I thought the selections were absolutely wonderful!
BARAK
Giuseppe was a great artist. He will always be loved and remembered. May he rest in peace. I have created a tribute for this great Tenor. Please feel free to share your tributes and memories for him at
http://www.respectance.com/GiuseppeDiStefano/
I saw Giuseppe at the end of the career, in the mid 70′s. He forced the top, crooned, and fudged a lot of the notes, but he absolutely made you believe the text of whatever he was singing. His voice was infused with passion and ardor, and he could melt your socks with a look.
I was blessed to hear Pippo in 1973 in a London recital and later in 1984 in Stamford, CT.
Such thrilling events – not least for his wonderful presence and magnificently beautiful singing. Sublime and simuultaneously so masculine.

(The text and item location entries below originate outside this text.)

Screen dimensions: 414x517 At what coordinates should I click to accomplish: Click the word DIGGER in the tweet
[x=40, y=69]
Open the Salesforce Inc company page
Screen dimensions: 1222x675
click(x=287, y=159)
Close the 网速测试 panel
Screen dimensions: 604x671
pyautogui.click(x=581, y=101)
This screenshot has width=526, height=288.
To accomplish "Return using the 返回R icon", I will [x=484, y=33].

He took my breath away over 40 years ago when I played a 45 rpm record of him singing Puccini arias.
RIP.
Di Stefano was the grandest tenor of the 20th. century. No one sang with such passion and feeling. The Tosca with Callas, Gobbi, De Sabata (La Scala 1953) is, in many reviews, the greatest opera recording ever made. He sang as though Puccini wrote the opera specifically for him – easily the greatest “E lucevan…” ever!
God bless you Pippo, you now sing only for him.
The young Di Stefano was wonderful, but the grandest tenor of the century was Caruso.
Sorry, but it is SO difficult to hear Caruso in any decent accoustics.